#### Activity
Each line in the records below, from the one that contains "Launch the Eye of Gnome icon" to the one that contains "Task: Open Asset Map in the sidebar", should be reproduced exactly, the first and last included.
=-=-=
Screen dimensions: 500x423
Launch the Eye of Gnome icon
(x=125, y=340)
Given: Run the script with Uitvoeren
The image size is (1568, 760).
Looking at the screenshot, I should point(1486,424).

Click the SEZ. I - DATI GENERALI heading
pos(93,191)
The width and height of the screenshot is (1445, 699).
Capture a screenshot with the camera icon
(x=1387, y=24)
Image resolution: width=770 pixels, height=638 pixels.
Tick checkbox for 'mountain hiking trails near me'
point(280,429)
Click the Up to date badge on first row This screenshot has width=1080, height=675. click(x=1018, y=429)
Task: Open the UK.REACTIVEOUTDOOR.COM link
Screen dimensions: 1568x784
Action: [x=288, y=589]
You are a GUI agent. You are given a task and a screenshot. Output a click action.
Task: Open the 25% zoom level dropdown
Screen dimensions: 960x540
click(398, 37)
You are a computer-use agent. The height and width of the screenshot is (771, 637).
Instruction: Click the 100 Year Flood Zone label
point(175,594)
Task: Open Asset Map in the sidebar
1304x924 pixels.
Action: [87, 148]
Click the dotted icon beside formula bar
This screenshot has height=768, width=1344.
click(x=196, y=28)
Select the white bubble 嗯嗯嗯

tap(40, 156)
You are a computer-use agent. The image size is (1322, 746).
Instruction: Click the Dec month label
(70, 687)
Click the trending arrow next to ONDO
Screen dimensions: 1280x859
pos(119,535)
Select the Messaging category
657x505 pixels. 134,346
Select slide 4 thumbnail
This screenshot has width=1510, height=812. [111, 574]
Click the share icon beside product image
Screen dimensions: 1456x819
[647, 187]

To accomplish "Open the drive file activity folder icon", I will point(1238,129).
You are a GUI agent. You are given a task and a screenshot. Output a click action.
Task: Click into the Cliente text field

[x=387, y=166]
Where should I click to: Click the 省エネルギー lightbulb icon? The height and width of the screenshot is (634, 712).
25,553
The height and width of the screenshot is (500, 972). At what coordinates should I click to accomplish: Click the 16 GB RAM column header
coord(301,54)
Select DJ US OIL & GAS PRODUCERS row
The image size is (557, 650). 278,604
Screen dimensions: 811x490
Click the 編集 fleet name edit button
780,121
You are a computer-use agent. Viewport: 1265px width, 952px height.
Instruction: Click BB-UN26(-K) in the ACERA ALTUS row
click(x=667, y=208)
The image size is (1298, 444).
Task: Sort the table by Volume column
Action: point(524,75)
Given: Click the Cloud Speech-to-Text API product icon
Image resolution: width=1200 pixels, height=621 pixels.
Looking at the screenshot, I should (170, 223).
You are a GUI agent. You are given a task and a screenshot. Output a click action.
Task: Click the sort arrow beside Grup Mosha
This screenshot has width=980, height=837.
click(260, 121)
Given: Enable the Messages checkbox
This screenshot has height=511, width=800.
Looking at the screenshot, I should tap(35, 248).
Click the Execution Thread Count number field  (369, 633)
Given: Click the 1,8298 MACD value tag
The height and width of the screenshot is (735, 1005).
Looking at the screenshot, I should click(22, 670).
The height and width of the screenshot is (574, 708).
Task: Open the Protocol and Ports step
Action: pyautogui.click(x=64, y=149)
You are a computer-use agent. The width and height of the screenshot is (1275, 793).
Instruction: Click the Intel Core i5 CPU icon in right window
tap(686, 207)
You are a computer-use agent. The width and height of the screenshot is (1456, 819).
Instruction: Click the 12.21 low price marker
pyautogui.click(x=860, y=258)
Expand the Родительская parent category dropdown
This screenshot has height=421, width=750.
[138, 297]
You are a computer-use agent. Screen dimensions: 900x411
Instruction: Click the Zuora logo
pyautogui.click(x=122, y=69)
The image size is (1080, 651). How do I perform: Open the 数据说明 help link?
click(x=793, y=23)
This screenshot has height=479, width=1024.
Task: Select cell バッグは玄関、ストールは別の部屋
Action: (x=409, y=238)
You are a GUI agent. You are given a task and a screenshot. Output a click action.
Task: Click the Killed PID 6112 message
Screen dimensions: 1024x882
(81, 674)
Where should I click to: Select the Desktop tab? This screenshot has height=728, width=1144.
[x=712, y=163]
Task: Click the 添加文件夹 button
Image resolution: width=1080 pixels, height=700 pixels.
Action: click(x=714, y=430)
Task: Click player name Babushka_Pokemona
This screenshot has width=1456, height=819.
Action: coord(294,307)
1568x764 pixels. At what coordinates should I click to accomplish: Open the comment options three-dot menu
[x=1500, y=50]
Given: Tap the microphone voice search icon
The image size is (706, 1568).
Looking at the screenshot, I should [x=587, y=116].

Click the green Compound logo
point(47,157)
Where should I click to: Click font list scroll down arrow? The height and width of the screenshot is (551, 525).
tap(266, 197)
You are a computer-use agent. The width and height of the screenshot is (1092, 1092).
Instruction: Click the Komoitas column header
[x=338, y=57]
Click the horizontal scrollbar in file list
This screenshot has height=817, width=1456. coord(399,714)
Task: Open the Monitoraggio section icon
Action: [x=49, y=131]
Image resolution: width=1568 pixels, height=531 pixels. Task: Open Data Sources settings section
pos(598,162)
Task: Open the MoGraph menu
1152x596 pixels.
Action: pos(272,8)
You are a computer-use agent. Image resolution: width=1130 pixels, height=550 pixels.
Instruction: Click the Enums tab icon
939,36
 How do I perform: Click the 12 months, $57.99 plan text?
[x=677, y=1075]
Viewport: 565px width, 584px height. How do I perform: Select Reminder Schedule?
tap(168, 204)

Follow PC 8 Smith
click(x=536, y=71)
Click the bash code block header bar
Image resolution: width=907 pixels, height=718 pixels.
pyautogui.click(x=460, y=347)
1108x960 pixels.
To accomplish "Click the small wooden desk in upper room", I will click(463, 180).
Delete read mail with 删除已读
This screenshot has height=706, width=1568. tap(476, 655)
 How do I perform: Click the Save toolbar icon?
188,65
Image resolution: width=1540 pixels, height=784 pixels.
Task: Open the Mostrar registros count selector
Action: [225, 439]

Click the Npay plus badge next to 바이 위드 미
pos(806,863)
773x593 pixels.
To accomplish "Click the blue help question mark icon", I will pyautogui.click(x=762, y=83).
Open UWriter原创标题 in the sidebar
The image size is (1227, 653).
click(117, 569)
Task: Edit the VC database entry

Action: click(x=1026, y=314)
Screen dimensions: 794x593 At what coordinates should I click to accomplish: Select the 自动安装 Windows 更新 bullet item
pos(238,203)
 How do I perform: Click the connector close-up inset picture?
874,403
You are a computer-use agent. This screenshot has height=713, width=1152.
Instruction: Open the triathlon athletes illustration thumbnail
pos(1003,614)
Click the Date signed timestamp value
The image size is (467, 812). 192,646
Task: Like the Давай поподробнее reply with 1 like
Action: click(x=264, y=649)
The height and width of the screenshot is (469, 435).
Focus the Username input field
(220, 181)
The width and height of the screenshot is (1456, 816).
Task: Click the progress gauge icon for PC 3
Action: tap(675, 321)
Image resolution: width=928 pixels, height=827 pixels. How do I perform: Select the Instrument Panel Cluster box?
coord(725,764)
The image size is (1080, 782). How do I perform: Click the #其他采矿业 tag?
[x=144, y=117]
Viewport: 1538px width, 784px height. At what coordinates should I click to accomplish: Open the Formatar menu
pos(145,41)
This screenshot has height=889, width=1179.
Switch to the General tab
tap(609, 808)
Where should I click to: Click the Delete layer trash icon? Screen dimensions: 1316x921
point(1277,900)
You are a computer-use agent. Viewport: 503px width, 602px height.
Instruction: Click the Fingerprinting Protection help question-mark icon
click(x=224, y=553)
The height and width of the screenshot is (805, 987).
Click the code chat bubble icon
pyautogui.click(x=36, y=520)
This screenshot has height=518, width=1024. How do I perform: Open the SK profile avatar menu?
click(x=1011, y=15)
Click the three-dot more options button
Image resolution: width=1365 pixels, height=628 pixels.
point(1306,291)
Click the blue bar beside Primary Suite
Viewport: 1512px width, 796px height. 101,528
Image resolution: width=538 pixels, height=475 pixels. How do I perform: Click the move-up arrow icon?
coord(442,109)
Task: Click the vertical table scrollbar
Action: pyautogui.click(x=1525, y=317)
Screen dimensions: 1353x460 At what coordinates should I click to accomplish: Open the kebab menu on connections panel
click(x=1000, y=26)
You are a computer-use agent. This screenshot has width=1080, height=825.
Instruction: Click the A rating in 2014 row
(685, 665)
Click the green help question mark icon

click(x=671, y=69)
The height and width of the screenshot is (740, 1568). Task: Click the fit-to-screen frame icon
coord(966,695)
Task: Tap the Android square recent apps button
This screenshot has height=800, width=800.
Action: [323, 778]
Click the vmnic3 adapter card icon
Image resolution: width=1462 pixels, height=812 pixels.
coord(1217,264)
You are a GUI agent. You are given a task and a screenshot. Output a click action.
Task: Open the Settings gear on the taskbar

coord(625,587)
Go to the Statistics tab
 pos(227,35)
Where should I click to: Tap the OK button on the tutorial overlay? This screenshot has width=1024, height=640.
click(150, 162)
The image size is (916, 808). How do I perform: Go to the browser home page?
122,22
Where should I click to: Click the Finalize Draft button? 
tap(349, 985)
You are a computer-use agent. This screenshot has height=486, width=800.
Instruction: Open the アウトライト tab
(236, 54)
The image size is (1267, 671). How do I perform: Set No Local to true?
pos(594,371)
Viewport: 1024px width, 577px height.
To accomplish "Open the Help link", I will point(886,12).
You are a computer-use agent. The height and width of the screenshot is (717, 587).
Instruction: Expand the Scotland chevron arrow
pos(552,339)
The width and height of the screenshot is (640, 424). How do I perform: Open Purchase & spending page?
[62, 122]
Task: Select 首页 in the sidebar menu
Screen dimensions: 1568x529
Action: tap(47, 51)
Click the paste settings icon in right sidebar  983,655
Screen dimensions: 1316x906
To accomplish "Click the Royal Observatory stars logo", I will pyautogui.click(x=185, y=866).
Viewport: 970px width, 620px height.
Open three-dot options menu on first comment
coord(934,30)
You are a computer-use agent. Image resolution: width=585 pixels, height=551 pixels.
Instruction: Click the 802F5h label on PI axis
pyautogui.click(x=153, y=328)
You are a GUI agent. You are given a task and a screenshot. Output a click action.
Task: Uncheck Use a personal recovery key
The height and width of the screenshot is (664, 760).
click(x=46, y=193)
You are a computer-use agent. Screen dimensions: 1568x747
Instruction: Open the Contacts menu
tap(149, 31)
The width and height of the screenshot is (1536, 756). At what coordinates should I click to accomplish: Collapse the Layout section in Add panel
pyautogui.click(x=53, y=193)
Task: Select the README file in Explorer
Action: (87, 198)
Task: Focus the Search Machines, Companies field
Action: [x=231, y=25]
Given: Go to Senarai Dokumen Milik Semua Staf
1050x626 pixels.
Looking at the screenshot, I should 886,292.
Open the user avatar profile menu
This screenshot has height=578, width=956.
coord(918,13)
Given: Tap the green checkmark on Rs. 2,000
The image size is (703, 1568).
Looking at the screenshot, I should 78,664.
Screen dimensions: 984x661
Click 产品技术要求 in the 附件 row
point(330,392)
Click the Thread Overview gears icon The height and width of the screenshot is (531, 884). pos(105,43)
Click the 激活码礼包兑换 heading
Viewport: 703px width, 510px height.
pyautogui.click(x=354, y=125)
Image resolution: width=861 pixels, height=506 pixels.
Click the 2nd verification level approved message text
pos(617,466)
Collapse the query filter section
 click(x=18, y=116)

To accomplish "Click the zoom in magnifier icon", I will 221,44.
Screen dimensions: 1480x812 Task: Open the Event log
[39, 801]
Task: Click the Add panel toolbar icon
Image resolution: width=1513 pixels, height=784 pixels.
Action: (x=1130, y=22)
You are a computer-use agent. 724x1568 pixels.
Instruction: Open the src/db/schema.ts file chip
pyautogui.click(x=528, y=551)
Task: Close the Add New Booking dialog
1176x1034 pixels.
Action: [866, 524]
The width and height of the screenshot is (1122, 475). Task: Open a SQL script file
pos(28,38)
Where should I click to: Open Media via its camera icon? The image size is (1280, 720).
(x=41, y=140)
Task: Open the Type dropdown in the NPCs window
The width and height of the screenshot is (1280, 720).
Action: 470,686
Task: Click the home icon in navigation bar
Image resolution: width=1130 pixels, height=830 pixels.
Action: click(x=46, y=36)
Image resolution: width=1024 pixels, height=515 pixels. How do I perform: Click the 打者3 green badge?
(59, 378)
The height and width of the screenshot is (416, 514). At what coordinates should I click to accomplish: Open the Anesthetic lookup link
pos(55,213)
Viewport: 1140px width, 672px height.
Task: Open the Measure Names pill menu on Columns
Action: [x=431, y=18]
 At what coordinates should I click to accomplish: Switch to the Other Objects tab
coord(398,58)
=-=-=
#### Solution for this problem
Launch the Eye of Gnome icon
(x=125, y=340)
Given: Run the script with Uitvoeren
The image size is (1568, 760).
Looking at the screenshot, I should point(1486,424).

Click the SEZ. I - DATI GENERALI heading
pos(93,191)
The width and height of the screenshot is (1445, 699).
Capture a screenshot with the camera icon
(x=1387, y=24)
Image resolution: width=770 pixels, height=638 pixels.
Tick checkbox for 'mountain hiking trails near me'
point(280,429)
Click the Up to date badge on first row This screenshot has width=1080, height=675. click(x=1018, y=429)
Task: Open the UK.REACTIVEOUTDOOR.COM link
Screen dimensions: 1568x784
Action: [x=288, y=589]
You are a GUI agent. You are given a task and a screenshot. Output a click action.
Task: Open the 25% zoom level dropdown
Screen dimensions: 960x540
click(398, 37)
You are a computer-use agent. The height and width of the screenshot is (771, 637).
Instruction: Click the 100 Year Flood Zone label
point(175,594)
Task: Open Asset Map in the sidebar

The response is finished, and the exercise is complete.